* **Directions for this task**
Quote the data below word for word, starting with the line that contains "Where should I click to: Click the Refinance" and going on through the last line of the data.

##########

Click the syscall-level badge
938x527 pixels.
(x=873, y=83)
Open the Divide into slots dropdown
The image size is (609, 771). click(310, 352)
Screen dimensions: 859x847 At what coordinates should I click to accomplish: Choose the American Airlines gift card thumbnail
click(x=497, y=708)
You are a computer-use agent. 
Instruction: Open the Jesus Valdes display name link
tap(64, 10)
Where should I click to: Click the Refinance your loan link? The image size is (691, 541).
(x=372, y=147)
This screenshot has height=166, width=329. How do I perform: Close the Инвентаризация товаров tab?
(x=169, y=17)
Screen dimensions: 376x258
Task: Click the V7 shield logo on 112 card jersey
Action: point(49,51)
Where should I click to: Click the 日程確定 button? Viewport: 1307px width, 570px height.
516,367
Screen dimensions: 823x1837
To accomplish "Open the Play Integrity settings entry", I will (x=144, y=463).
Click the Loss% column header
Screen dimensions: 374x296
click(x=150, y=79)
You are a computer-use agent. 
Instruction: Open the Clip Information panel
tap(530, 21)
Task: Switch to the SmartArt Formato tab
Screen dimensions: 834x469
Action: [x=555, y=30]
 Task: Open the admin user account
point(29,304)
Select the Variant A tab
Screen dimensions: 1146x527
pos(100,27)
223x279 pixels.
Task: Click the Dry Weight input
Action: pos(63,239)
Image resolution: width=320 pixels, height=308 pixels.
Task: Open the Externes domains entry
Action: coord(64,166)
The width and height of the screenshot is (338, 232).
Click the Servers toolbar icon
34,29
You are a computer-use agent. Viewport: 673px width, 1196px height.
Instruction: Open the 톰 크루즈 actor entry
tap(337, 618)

##########

* **Exercise response**
Where should I click to: Click the Refinance your loan link? The image size is (691, 541).
(x=372, y=147)
This screenshot has height=166, width=329. How do I perform: Close the Инвентаризация товаров tab?
(x=169, y=17)
Screen dimensions: 376x258
Task: Click the V7 shield logo on 112 card jersey
Action: point(49,51)
Where should I click to: Click the 日程確定 button? Viewport: 1307px width, 570px height.
516,367
Screen dimensions: 823x1837
To accomplish "Open the Play Integrity settings entry", I will (x=144, y=463).
Click the Loss% column header
Screen dimensions: 374x296
click(x=150, y=79)
You are a computer-use agent. 
Instruction: Open the Clip Information panel
tap(530, 21)
Task: Switch to the SmartArt Formato tab
Screen dimensions: 834x469
Action: [x=555, y=30]
 Task: Open the admin user account
point(29,304)
Select the Variant A tab
Screen dimensions: 1146x527
pos(100,27)
223x279 pixels.
Task: Click the Dry Weight input
Action: pos(63,239)
Image resolution: width=320 pixels, height=308 pixels.
Task: Open the Externes domains entry
Action: coord(64,166)
The width and height of the screenshot is (338, 232).
Click the Servers toolbar icon
34,29
You are a computer-use agent. Viewport: 673px width, 1196px height.
Instruction: Open the 톰 크루즈 actor entry
tap(337, 618)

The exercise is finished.